Entire books and research papers have been dedicated to the debt/equity ratio and the "acceptable" level and there is no definite answer.  Do some research on capital (financial) structure of a firm.  Also look up the pecking order theory and Modigliani & Miller propositions/theory.


----------



## white_goodman (14 May 2008)

gbang007 said:


> hey guys,
> Just need a hand on a couple of things with an assignment I am doing. I have to talk about some performance indicators about a lpt, I am doing stockland group. anyone know where I can find the average debt/equity ratio of asx 200 etc? and what is an acceptable level. I know it is dependant on each company's situation etc but is there anywhere where it states it generally?




property economics, due next monday?


----------



## Tysonboss1 (14 May 2008)

gbang007 said:


> hey guys,
> Just need a hand on a couple of things with an assignment I am doing. I have to talk about some performance indicators about a lpt, I am doing stockland group. anyone know where I can find the average debt/equity ratio of asx 200 etc? and what is an acceptable level.

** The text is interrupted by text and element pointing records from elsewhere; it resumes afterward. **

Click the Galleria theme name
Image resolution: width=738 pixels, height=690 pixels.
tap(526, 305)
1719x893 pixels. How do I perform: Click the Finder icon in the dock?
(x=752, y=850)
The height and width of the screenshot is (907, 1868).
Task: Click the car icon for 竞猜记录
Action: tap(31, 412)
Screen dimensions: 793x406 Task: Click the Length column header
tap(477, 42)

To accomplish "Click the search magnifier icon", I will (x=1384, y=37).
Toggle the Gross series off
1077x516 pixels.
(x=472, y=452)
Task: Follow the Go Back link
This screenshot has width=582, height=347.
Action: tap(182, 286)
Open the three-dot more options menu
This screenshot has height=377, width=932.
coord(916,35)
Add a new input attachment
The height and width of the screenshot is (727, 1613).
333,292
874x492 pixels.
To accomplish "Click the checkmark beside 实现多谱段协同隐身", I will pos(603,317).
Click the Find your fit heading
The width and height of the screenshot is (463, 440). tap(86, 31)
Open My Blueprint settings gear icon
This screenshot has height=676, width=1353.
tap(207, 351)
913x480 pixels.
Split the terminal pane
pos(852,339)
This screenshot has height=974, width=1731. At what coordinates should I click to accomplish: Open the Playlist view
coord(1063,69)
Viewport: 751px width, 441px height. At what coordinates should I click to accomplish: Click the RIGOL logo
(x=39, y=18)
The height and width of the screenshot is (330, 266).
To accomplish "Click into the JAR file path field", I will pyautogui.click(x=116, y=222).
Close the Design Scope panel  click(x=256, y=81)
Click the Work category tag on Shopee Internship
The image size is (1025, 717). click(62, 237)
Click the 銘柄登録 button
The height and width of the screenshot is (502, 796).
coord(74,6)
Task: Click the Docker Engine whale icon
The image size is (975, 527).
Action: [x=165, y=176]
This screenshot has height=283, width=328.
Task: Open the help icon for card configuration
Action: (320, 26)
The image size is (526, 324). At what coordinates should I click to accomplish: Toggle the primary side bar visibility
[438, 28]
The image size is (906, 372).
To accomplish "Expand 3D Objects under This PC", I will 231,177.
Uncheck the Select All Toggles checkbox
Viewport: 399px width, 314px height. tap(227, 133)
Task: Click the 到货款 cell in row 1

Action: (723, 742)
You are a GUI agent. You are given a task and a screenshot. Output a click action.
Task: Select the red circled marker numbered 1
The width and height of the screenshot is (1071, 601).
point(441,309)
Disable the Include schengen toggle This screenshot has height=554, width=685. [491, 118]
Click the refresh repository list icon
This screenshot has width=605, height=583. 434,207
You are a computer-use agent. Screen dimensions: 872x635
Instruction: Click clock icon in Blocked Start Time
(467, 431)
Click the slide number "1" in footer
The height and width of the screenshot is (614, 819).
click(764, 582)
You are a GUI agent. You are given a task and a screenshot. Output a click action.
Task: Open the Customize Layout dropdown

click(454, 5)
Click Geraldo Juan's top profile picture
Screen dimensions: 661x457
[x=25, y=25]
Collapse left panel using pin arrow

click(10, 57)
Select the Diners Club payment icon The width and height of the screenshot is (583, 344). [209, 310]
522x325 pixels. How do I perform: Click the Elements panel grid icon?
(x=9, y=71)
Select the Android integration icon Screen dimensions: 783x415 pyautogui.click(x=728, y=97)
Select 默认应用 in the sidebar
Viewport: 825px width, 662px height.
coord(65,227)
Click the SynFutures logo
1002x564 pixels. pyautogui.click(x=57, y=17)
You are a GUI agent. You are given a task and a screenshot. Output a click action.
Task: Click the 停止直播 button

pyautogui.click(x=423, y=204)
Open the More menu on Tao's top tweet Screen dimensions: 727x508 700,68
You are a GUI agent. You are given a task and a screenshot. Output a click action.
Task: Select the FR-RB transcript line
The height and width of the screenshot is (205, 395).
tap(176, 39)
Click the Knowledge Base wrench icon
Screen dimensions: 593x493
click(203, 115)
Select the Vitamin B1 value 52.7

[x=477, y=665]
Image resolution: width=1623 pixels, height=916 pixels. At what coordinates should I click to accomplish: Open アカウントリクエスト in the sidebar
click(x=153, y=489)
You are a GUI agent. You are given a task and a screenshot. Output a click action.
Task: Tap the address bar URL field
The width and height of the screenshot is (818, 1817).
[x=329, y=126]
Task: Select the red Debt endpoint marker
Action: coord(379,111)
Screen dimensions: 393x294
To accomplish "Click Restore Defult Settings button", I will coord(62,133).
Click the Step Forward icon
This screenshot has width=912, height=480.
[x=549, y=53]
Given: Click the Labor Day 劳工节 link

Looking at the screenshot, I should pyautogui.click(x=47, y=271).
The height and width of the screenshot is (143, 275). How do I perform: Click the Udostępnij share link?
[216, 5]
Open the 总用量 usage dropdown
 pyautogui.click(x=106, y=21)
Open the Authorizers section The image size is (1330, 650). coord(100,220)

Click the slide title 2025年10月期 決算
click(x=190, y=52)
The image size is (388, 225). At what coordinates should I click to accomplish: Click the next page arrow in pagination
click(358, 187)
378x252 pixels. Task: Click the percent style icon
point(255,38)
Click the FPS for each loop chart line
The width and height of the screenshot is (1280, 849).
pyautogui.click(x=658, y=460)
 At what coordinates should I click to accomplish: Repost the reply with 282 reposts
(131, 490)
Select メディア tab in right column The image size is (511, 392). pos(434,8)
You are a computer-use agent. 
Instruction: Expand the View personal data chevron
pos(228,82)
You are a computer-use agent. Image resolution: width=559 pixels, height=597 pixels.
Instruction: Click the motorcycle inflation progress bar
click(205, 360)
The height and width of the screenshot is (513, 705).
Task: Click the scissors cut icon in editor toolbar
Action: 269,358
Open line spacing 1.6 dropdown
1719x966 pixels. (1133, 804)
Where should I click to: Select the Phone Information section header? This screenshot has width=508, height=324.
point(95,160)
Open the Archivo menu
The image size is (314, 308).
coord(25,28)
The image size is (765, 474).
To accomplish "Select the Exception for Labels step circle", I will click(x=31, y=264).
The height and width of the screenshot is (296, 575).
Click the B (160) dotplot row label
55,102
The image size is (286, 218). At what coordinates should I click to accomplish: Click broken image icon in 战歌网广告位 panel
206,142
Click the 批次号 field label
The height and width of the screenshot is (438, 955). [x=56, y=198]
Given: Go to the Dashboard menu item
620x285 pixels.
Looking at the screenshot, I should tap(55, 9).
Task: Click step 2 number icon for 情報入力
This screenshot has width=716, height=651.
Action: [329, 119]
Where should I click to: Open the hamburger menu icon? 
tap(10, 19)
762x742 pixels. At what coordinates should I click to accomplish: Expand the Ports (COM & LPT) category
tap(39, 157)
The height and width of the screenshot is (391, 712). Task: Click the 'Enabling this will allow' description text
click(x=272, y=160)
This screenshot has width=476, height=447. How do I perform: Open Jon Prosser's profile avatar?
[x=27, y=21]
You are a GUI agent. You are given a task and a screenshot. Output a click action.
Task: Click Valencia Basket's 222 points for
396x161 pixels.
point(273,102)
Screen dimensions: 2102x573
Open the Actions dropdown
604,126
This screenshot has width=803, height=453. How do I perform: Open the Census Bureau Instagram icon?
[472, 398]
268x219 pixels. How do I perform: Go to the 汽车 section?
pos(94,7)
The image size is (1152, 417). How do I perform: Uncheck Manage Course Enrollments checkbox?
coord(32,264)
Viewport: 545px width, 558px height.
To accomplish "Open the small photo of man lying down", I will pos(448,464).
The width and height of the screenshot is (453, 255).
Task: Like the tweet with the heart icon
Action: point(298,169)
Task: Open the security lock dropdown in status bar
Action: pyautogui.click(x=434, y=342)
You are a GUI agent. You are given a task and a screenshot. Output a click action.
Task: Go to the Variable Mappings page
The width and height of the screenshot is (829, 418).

I know it is dependant on each company's situation etc but is there anywhere where it states it generally?




I would think the acceptable debt to equity ratio for companies would be different for every industry, it would be acceptable for property tohave a higher than normal debt though,..Simply because property is alot more stable, has regular predictable monthly cashflow and often as lower interest rates than other indusrties.


----------



## Bushman (14 May 2008)

Ok these are the current gearing ratios for some of the major LPT players as I have them - 

WDC 30%
MGR 30%
IOF 34% (36% 'look through' basis)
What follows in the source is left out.